§ **What is needed**:
Resume the article below on helping toddlers understand emotion, continuing from its final sentence.

§ **Text section**:
►

Helping Toddlers’ Understand Emotion Key to Development
The simple parenting strategy of helping toddlers understand emotion may reduce behavioral problems later on, finds a federally funded study led by a Michigan State University researcher.
The study, published in the September issue of the Journal of Developmental and Behavioral Pediatrics, could ultimately help those most in need. Toddlers with higher risk, specifically those with more behavioral problems and from the most disadvantaged families, benefited most from being taught about emotion by their mothers.
“Our findings offer promise for a practical, cost-effective parenting strategy to support at-risk toddlers’ social and emotional development and reduce behavioral problems,” said Holly Brophy-Herb, MSU professor of child development and lead investigator on the study.
The research, part of a larger study funded by a grant from the U.S. Department of Health and Human Services, involved 89 toddlers (ages 18 months to about 2 years) from low-income families enrolled in Early Head Start programs. Mothers were asked to look at a wordless picture book with their toddlers. The book included many emotional undertones as illustrations depicted a girl who lost and found a pet.

◄

§ **Data**:
►

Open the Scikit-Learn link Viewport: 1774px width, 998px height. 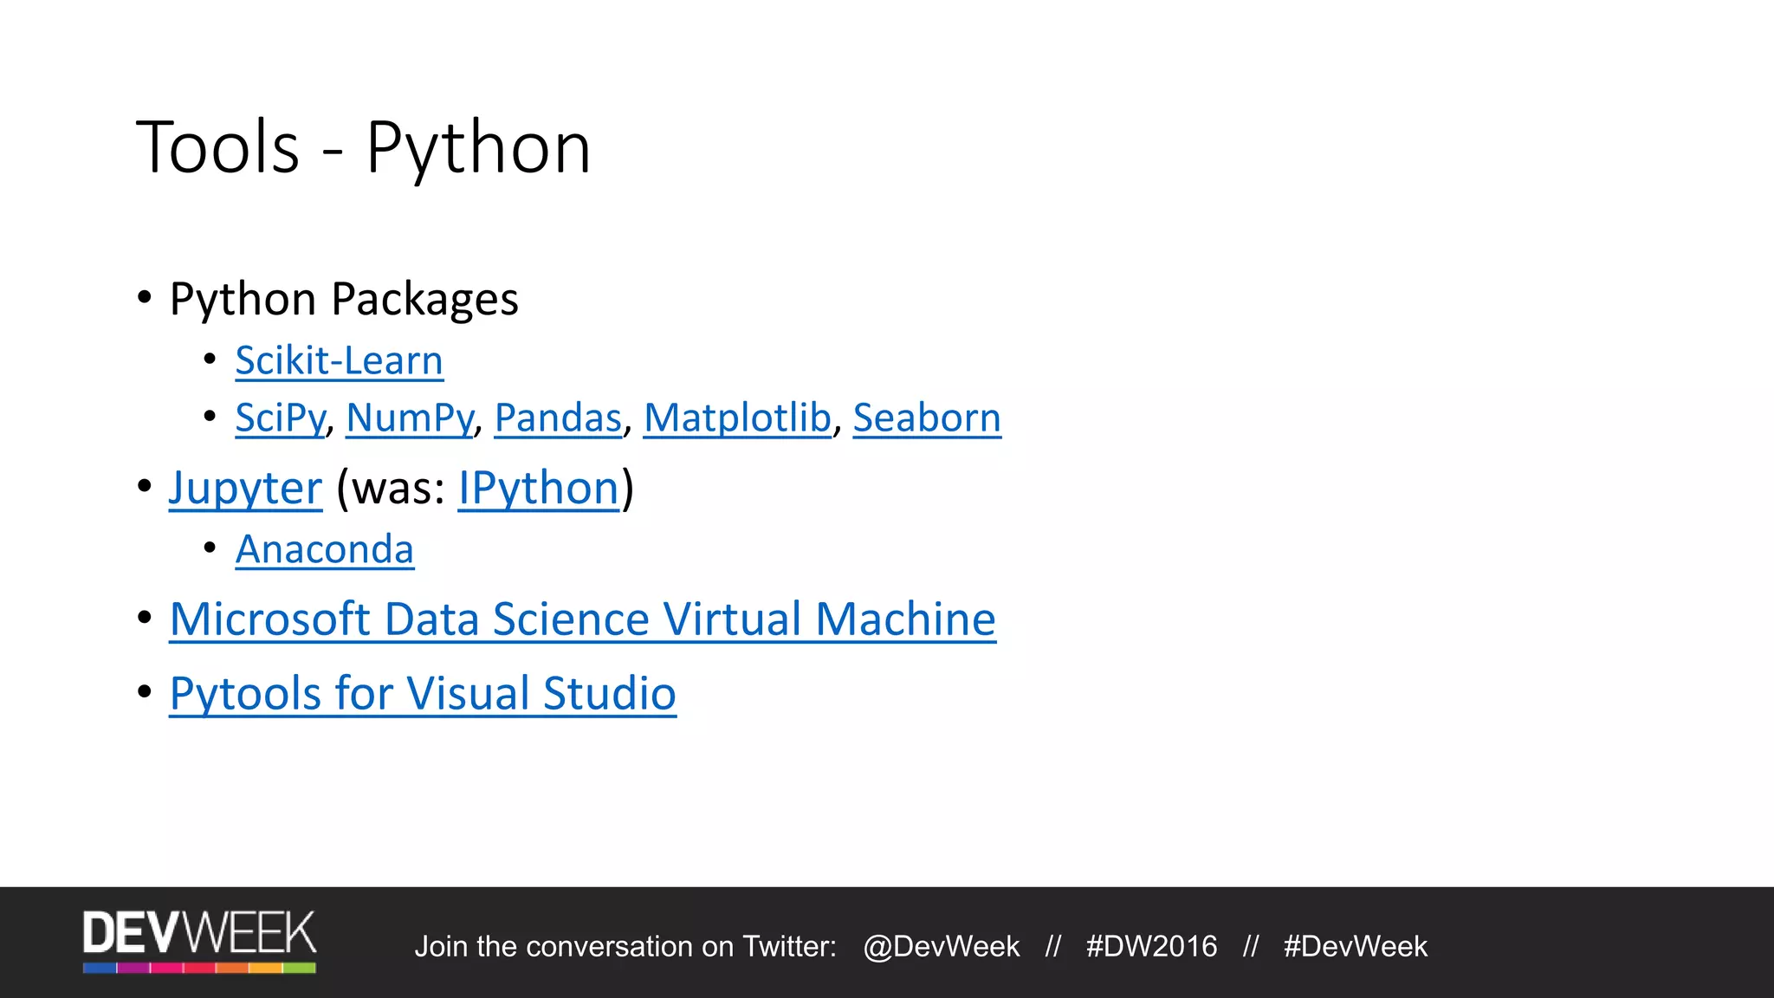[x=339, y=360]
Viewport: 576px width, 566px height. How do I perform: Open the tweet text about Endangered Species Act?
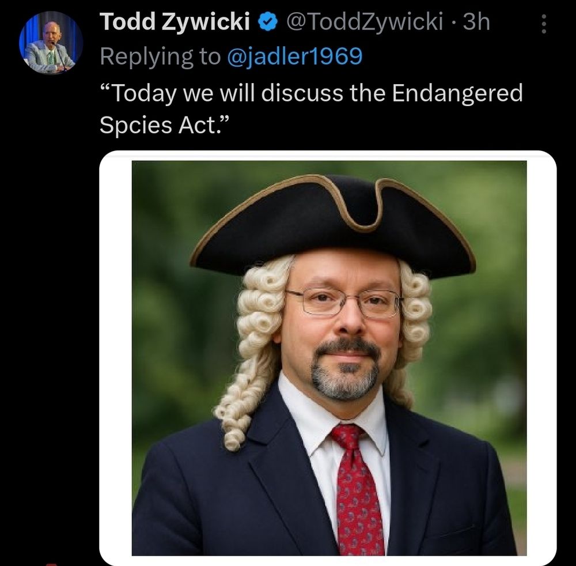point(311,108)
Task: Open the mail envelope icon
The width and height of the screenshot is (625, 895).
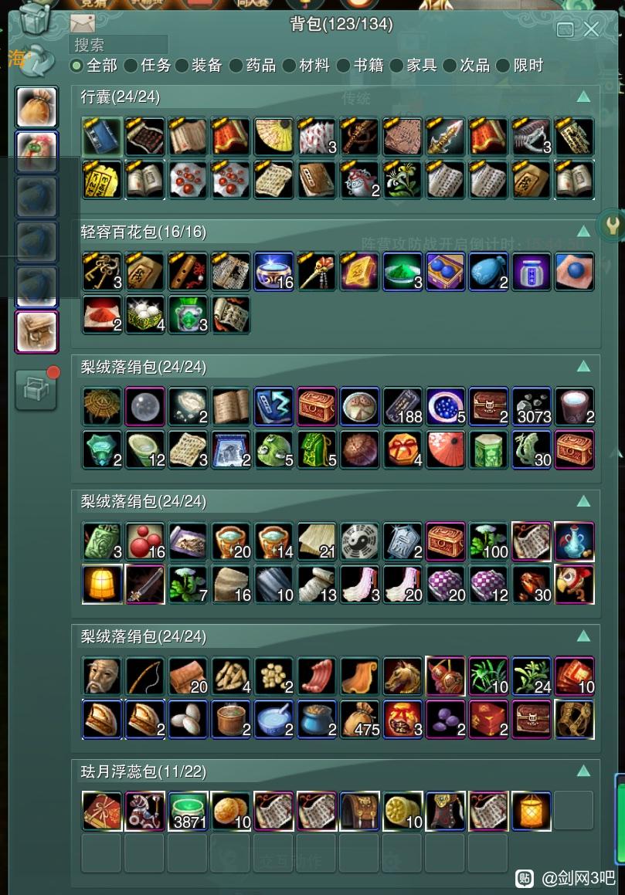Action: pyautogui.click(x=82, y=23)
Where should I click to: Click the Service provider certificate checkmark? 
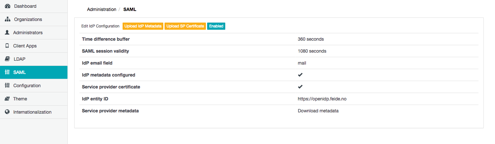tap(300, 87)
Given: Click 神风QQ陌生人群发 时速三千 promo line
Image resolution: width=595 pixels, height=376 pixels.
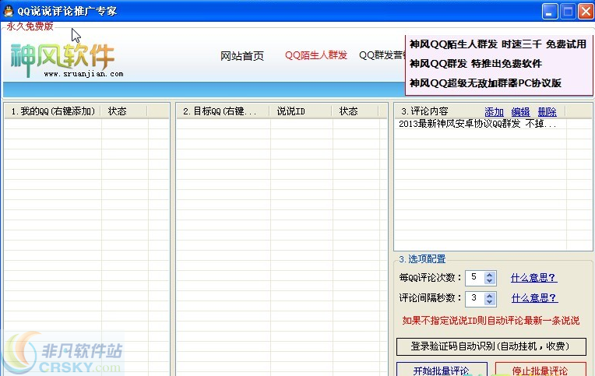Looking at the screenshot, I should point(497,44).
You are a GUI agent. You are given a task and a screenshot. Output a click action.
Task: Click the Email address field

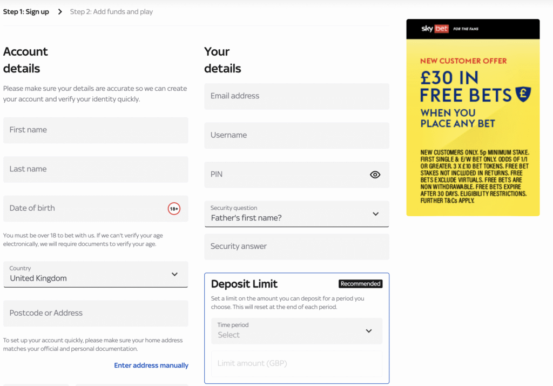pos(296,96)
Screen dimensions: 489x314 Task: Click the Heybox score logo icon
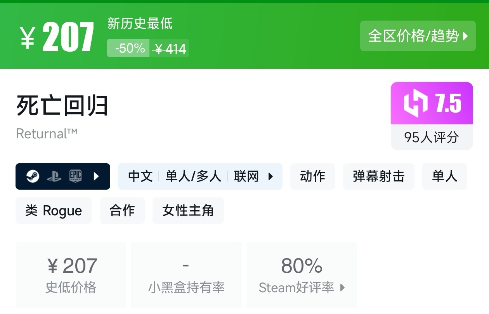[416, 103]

◄
►

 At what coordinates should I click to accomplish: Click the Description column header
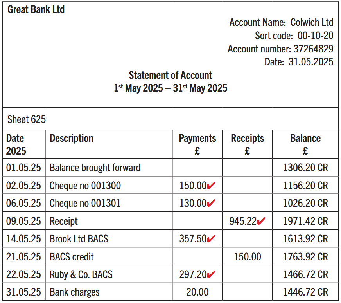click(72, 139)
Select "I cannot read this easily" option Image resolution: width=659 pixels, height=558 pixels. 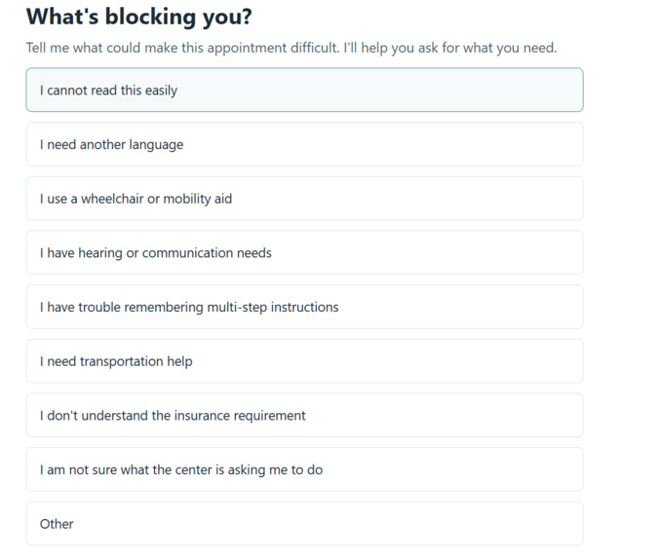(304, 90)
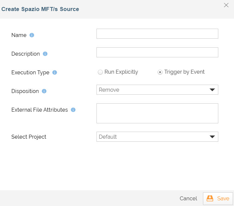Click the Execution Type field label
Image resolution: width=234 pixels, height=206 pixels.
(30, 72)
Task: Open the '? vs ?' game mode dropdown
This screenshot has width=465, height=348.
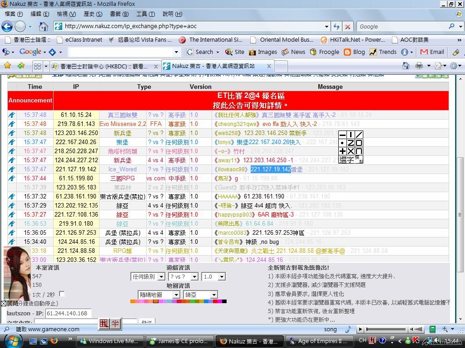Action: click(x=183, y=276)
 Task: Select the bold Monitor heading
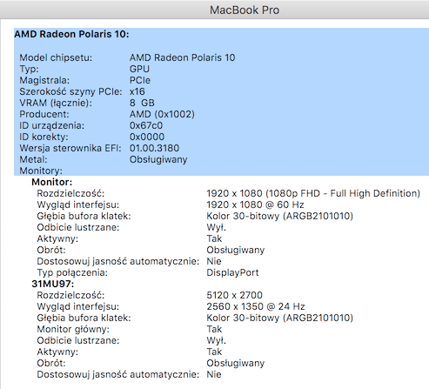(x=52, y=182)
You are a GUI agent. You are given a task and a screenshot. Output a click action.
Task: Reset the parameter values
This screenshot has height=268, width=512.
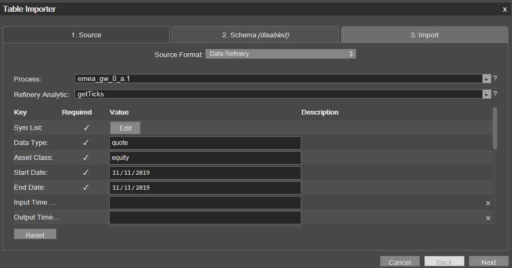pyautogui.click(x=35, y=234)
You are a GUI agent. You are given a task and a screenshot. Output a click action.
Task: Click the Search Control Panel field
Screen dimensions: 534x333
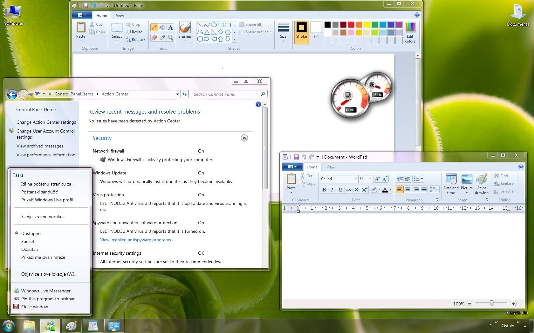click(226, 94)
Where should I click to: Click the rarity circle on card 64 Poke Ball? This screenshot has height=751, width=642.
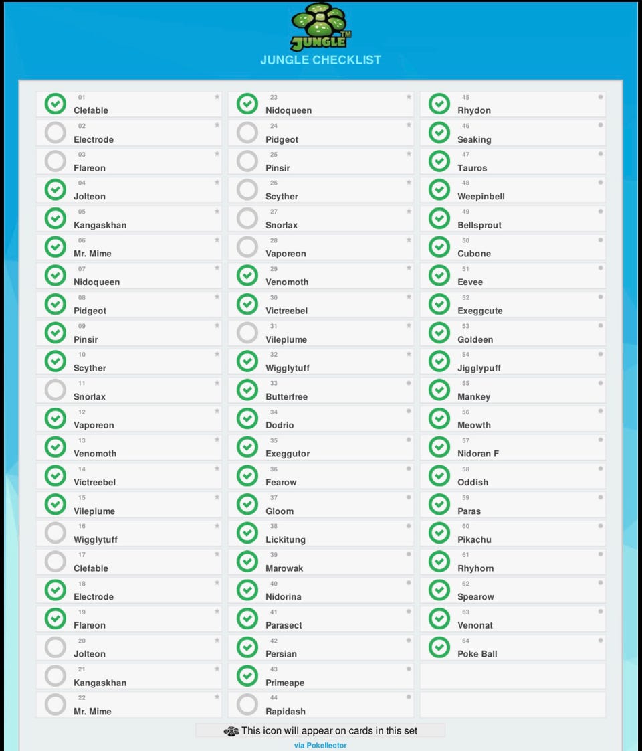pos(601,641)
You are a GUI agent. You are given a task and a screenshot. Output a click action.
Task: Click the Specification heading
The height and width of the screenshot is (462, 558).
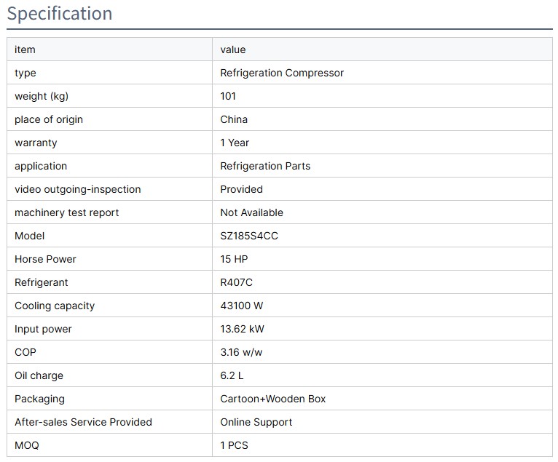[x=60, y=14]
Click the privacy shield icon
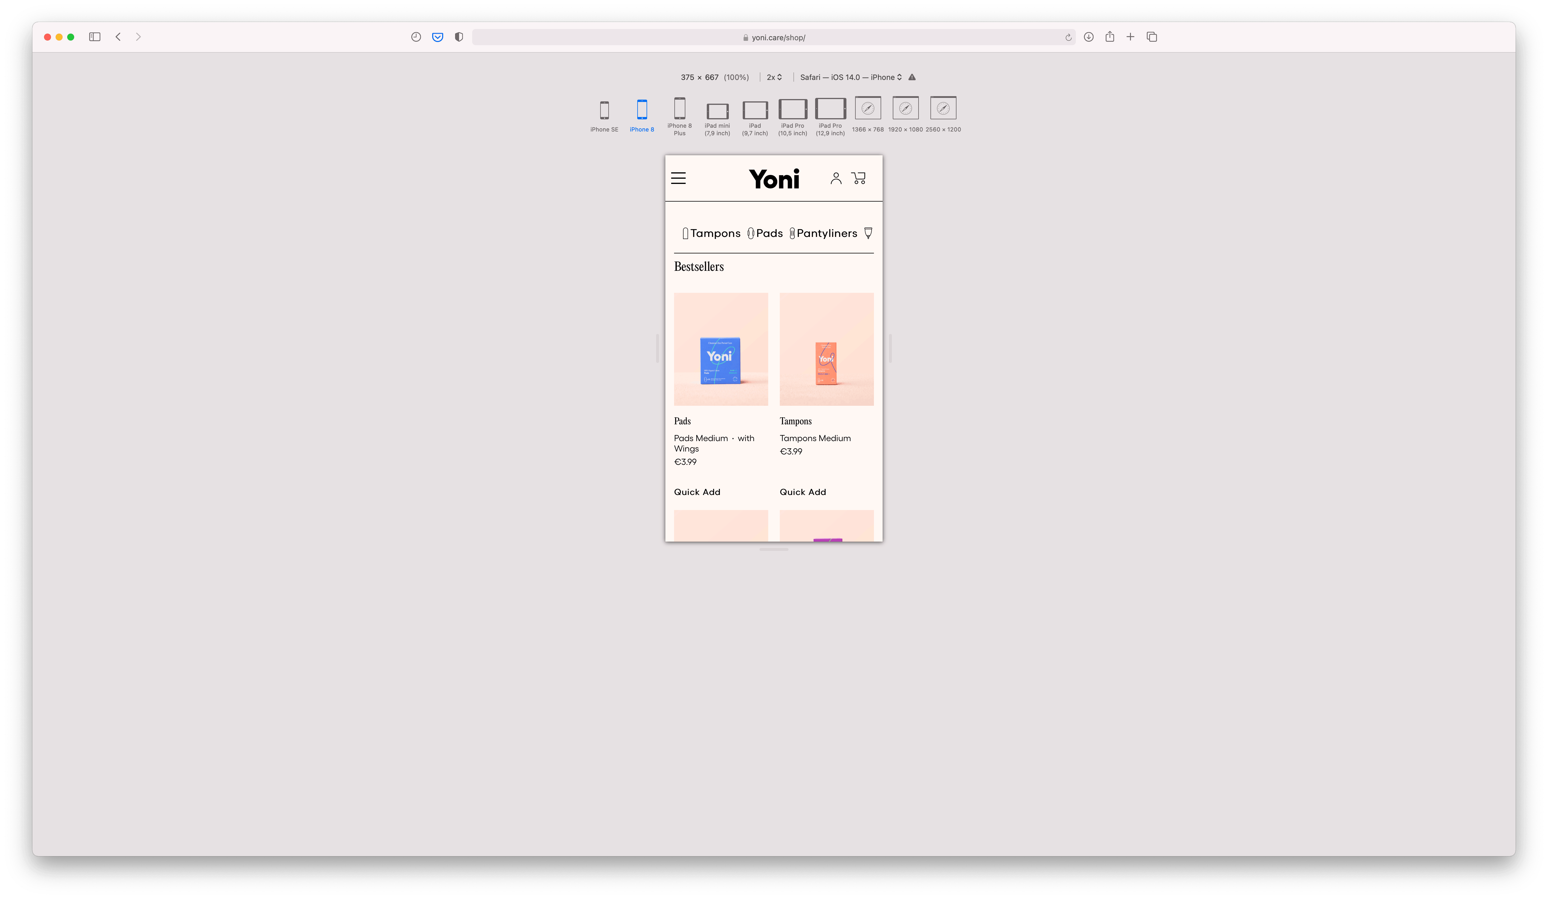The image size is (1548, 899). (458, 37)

◄
►

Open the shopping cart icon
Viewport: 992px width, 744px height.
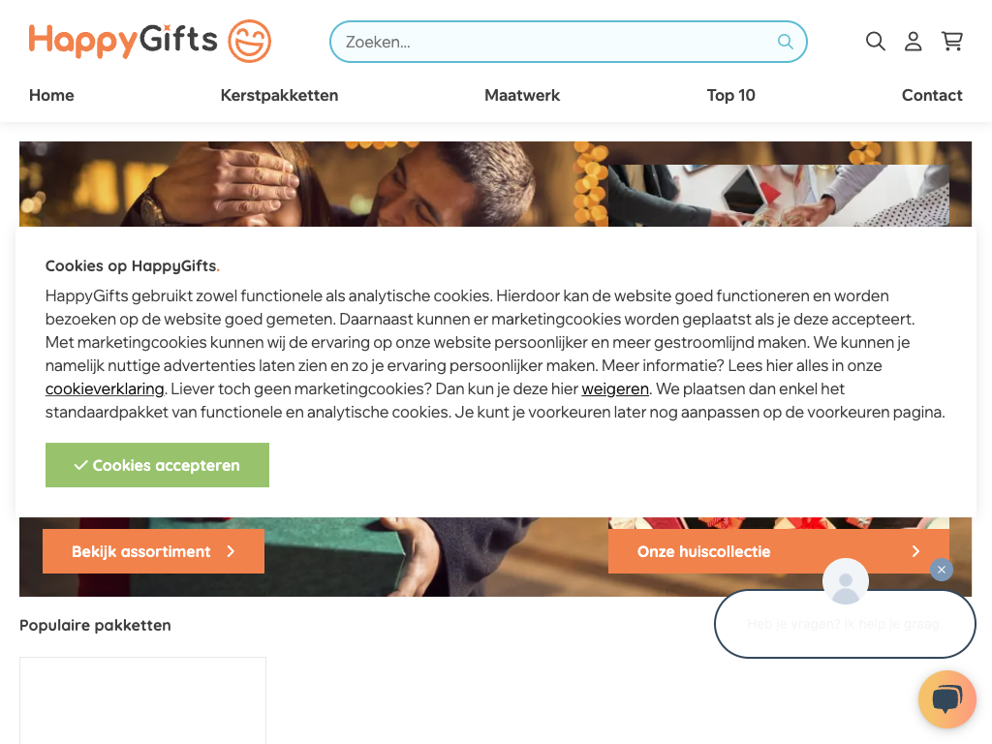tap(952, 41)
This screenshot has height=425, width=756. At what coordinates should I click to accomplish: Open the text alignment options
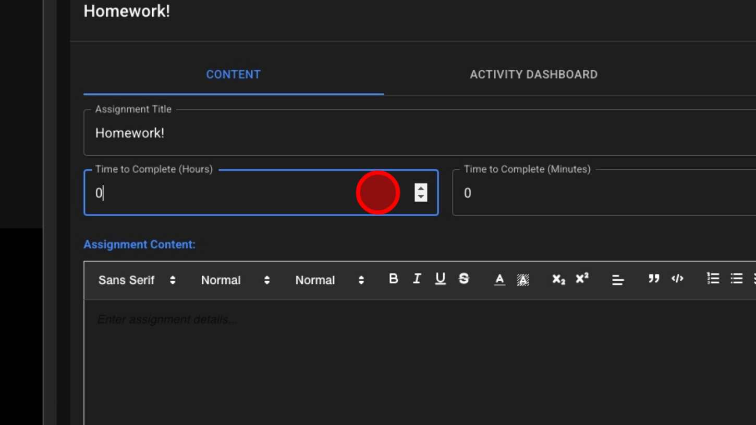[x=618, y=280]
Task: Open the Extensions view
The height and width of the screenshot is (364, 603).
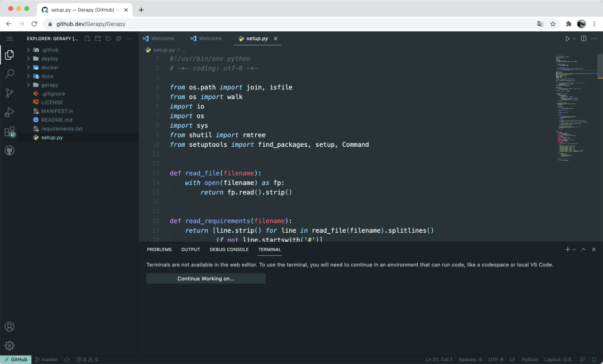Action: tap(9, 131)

◄

§ **Response for this exercise**:
Brophy-Herb and her fellow researchers focused on mothers’ “emotion bridging” with the child. That involves mothers not only labeling the emotion (e.g., sad) but also putting it into context (e.g., She’s sad because she lost her bird) and tying it back to the child’s life (e.g., Remember when you lost your bear and you were sad?).
During a follow-up visit with the families, about seven months later, the researchers found fewer behavioral problems in the higher-risk children. Brophy-Herb said this might be because emotion bridging acts as a tool through which toddlers can begin to learn about their emotions and gradually learn simple words to express emotions, needs and wishes, instead of acting out physically.
Helping young children understand emotion should be an ongoing, long-term strategy, Brophy-Herb said. Parents can talk to their children about emotion just about anytime – on a short car trip home, for example, or even standing in line at the grocery store. “Over time, these mini-conversations translate into a rich body of experiences for the child.”
Emotion bridging could be especially beneficial for families struggling with multiple stressors including economically disadvantaged families. Very young children in poor families are at greater risk for hearing fewer overall and words within a more limited range compared to children in middle- and upper-income families. As the MSU-led study indicates, mothers who were disadvantaged were engaging in high-quality language experiences with their toddlers.
At minimum, the study says, information on emotion bridging could be made available in pediatric primary care settings as part of bigger efforts to increase and diversify language between parents and young children.
Brophy-Herb’s co-authors include Claire Vallotton from MSU, Erika London Bocknek from Wayne State University, Kathy Stansbury from Northcentral University and MSU doctoral students Neda Senehi, Danielle Merckling and Young-Eun Lee.